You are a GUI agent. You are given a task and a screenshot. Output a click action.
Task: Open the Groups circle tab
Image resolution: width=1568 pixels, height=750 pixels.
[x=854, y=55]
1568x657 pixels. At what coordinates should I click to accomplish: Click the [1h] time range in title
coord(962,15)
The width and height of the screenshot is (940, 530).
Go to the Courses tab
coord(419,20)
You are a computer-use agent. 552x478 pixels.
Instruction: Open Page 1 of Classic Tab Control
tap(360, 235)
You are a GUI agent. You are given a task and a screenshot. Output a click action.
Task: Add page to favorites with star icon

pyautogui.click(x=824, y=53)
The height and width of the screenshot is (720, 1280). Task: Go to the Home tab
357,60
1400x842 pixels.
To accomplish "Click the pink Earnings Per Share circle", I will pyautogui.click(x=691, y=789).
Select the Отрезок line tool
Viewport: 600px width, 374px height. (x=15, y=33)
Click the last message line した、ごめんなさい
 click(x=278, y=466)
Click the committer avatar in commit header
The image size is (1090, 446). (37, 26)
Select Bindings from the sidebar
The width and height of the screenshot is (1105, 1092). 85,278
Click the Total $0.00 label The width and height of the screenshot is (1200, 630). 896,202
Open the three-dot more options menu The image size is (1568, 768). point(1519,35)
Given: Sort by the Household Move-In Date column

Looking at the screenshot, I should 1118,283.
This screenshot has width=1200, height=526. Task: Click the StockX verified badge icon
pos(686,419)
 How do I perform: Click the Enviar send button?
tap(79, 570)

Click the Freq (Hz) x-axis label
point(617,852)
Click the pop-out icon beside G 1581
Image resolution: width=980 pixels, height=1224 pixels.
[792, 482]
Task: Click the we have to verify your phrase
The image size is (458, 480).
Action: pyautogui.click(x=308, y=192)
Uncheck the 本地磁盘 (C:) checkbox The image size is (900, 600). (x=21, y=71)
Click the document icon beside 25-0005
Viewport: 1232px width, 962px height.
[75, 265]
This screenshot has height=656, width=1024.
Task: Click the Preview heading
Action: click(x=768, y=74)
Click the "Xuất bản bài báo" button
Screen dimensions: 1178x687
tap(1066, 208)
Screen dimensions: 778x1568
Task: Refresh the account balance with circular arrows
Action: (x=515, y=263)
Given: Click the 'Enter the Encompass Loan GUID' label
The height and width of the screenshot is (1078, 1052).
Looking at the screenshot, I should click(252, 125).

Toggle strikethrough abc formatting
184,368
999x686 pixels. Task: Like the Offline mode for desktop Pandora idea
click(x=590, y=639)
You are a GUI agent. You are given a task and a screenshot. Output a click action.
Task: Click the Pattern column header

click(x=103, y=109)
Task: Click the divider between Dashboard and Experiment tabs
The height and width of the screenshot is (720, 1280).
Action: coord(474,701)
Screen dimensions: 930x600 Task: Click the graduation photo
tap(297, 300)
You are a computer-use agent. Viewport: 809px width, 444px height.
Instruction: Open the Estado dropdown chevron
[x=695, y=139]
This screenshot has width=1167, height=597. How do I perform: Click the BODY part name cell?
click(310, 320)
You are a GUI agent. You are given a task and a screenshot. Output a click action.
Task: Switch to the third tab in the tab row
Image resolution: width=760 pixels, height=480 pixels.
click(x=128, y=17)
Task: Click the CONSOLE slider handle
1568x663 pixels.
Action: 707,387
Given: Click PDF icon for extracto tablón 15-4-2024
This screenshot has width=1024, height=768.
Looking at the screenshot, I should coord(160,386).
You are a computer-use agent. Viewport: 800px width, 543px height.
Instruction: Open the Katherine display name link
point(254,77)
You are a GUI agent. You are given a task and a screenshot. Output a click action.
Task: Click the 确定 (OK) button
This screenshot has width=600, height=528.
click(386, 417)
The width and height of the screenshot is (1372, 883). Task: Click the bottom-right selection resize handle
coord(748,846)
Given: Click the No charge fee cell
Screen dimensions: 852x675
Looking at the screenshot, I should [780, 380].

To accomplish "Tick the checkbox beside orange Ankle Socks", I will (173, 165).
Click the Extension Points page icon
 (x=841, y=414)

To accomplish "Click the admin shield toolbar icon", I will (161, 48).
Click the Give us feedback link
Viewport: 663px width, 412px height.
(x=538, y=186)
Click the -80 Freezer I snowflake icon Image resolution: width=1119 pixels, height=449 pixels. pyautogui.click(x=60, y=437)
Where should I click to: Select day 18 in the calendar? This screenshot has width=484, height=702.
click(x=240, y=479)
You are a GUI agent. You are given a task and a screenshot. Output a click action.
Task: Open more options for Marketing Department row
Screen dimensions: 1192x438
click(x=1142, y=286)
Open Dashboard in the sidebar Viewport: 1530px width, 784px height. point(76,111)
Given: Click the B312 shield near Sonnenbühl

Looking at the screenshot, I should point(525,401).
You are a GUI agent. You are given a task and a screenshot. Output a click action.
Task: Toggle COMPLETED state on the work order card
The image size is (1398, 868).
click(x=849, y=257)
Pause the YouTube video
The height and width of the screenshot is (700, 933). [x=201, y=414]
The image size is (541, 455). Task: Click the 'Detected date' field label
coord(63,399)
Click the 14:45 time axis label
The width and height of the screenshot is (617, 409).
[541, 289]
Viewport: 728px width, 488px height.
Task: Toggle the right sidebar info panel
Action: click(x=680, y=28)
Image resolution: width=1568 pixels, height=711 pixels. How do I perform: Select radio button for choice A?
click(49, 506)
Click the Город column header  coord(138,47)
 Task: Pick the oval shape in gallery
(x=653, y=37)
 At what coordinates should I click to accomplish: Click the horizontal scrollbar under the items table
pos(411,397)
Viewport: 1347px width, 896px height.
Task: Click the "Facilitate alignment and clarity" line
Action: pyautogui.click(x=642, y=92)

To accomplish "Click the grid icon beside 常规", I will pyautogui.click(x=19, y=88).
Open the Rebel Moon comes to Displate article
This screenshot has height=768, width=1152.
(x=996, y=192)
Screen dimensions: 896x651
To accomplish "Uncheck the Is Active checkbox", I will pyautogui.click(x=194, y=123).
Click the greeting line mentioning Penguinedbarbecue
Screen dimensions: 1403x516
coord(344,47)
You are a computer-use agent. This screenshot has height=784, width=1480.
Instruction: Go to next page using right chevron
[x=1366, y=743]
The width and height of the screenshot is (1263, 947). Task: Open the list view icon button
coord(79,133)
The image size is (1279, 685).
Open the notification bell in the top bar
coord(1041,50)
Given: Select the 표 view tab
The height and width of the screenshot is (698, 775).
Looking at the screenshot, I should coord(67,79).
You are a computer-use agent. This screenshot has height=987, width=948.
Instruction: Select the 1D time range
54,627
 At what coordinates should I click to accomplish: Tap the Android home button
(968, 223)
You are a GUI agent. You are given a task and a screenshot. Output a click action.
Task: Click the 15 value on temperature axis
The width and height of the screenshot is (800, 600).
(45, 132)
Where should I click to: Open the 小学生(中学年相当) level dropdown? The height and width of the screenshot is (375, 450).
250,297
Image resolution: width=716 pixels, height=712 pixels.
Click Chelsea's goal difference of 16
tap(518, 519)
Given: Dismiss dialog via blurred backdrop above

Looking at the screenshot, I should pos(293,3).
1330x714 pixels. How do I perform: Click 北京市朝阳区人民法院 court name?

▬▬▬▬▬▬

▶ [EXERCISE INSTRUCTIONS] Every line above from the line with "Screen dimensions: 896x651" to the line with "The image size is (1279, 685).", both included, must be reproduced exactly, and no other line may appear.

▶ [ANSWER BOX]
Screen dimensions: 896x651
To accomplish "Uncheck the Is Active checkbox", I will pyautogui.click(x=194, y=123).
Click the greeting line mentioning Penguinedbarbecue
Screen dimensions: 1403x516
coord(344,47)
You are a computer-use agent. This screenshot has height=784, width=1480.
Instruction: Go to next page using right chevron
[x=1366, y=743]
The width and height of the screenshot is (1263, 947). Task: Open the list view icon button
coord(79,133)
The image size is (1279, 685).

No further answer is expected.